Yandaş TV’ler… Duyarsız, Tepkisiz Bir Toplum…

Televizyon izliyor musunuz? Daha doğrusu, televizyon programlarına katlanabiliyor musunuz? - A.Eralp

Televizyon izliyor musunuz? Daha doğrusu, televizyon programlarına katlanabiliyor musunuz? - A.Eralp 1

Televizyon izliyor musunuz? Daha doğrusu, televizyon programlarına katlanabiliyor musunuz?

Kirli çamaşırlar gibi ortaya dökülen konular, olaylar dayanma gücünüzü zorlamıyor mu?

Televizyoncuların  (genellikle)  tek amacı var: Daha çok seyirci bulmak, daha çok reklam almak, daha çok para kazanmak…

Bir de iktidara yandaşlık yapmak, kayıtsız şartsız onun emirlerini yerine getirmek…
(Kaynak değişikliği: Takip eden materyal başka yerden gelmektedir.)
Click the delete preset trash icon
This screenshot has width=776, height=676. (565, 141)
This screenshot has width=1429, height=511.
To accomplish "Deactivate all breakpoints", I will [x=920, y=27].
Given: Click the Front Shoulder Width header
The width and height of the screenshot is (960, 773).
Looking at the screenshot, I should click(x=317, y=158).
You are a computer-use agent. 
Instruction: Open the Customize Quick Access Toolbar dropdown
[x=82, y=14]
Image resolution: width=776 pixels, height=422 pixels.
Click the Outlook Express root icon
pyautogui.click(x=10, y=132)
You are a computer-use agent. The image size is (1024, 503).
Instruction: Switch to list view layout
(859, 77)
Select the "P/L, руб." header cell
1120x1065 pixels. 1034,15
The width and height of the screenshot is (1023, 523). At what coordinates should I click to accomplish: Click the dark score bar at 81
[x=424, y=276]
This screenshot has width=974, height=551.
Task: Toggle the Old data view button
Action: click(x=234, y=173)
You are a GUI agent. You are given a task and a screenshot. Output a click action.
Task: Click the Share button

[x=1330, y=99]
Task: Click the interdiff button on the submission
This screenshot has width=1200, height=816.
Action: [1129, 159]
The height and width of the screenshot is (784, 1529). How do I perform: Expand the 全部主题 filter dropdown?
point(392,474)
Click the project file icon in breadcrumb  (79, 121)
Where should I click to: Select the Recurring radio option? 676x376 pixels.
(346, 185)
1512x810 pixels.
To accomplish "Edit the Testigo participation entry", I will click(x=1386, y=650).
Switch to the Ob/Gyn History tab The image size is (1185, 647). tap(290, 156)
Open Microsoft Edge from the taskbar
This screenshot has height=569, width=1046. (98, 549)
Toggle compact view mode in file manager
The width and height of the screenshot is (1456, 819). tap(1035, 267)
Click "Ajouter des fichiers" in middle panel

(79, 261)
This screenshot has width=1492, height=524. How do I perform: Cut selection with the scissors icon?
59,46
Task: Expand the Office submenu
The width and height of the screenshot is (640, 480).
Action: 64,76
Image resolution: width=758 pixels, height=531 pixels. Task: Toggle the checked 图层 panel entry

Bu hedefe ulaşabilmek için her yol geçerli. (Eski deyişle) Mubah!

Aile kutsallığını ayaklar altına alıyorlar. Aile sırlarını açığa vuruyorlar. Su gibi yalan söylüyorlar. Gerçekleri hasıraltı ediyorlar. Halkı yanlış yönlere sürüklüyorlar…

Acil, tedavi görmesi gereken psikopat ruhlu insanları ekranlara çıkarıp konuşturuyorlar.

Aile bireyleri arasında çözümlenmesi gereken özel ilişkileri büyük bir pişkinlikle ve şehvetle açıklıyorlar. Sergiliyorlar.

Ne yazık ki ”İnsan onuru” denilen bir kavramdan haberleri yok.

Bu programların sonucunda cinayetler işleniyor. Analar, babalar, çocuklar perişan oluyor. Aileler dağılıyor. Ama kimin umurunda… Varsa reyting, yoksa reyting…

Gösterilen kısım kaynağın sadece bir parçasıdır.